• Work task: Restate word for word every entry that appears below, skipping its pictures.

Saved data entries
Content starts
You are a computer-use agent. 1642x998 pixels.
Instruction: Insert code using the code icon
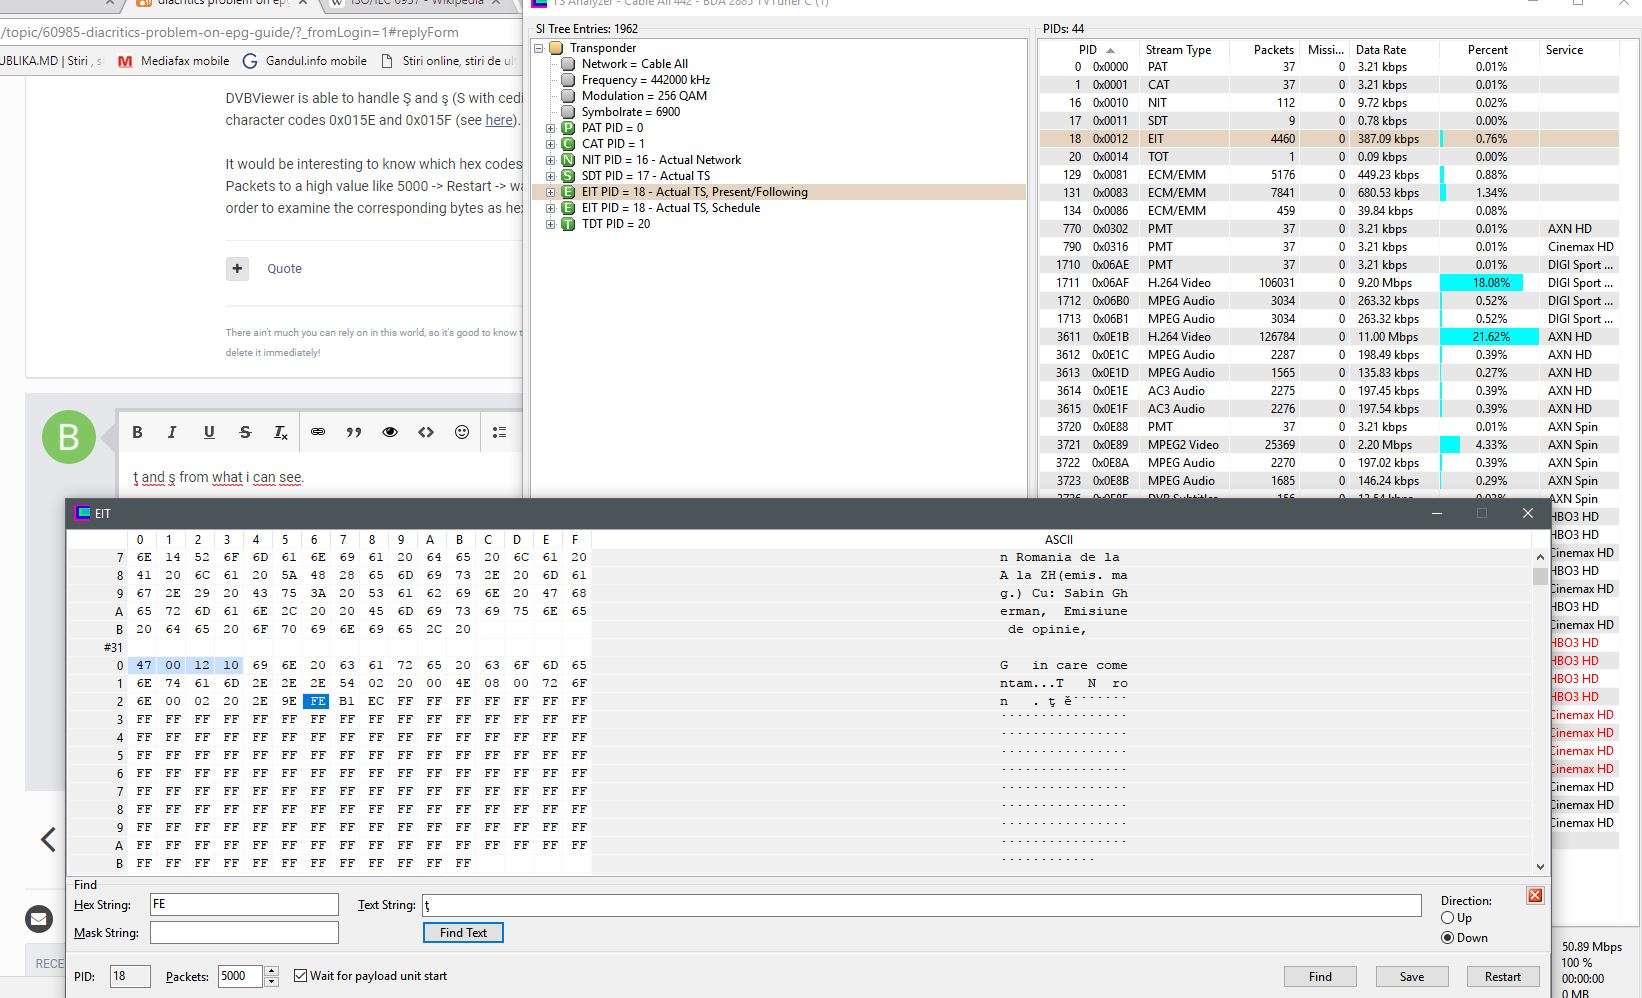coord(426,432)
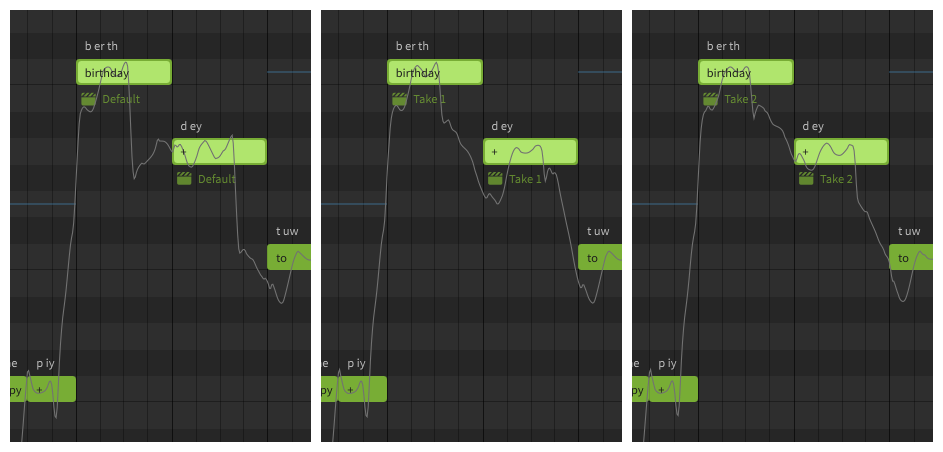Select the plus continuation note in the Default panel
Screen dimensions: 943x452
coord(220,151)
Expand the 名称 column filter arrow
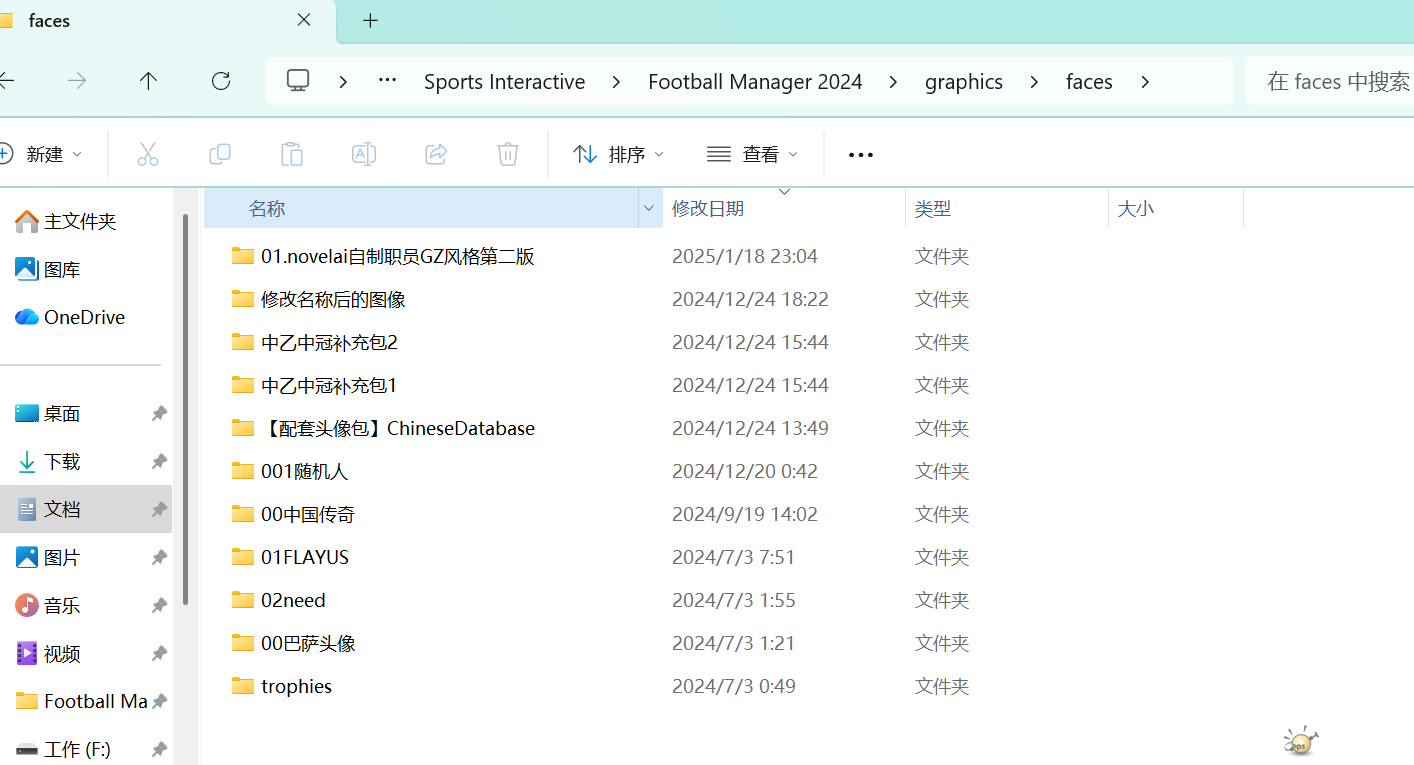Image resolution: width=1414 pixels, height=765 pixels. click(649, 208)
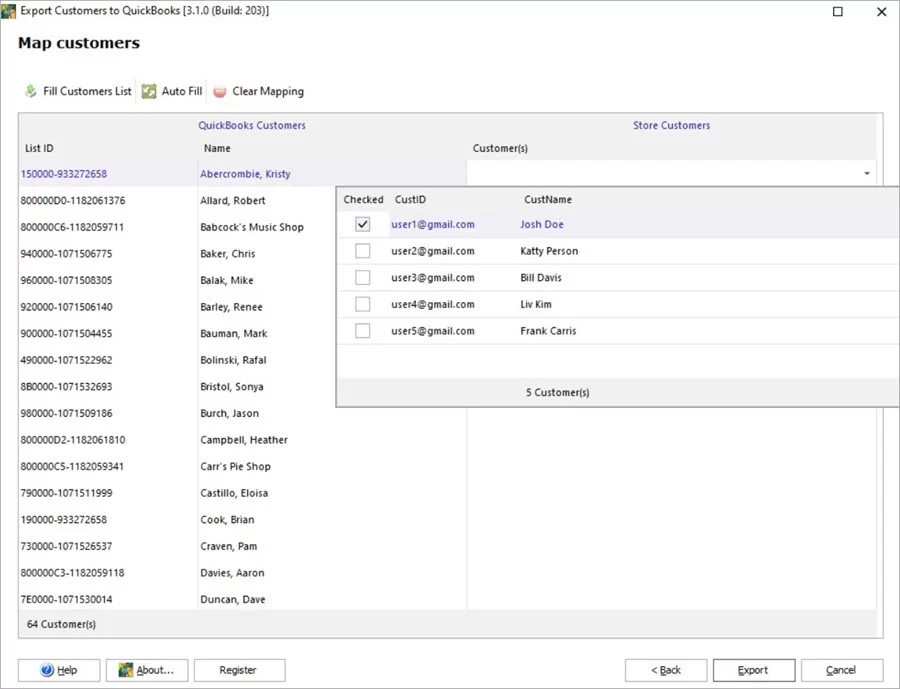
Content ends
• Response to this exercise:
You are a computer-use agent. 1642x998 pixels.
Instruction: Insert code using the code icon
coord(426,432)
Select the plus continuation note in the Default panel
Screen dimensions: 943x452
coord(220,151)
Expand the 名称 column filter arrow
Image resolution: width=1414 pixels, height=765 pixels. click(649, 208)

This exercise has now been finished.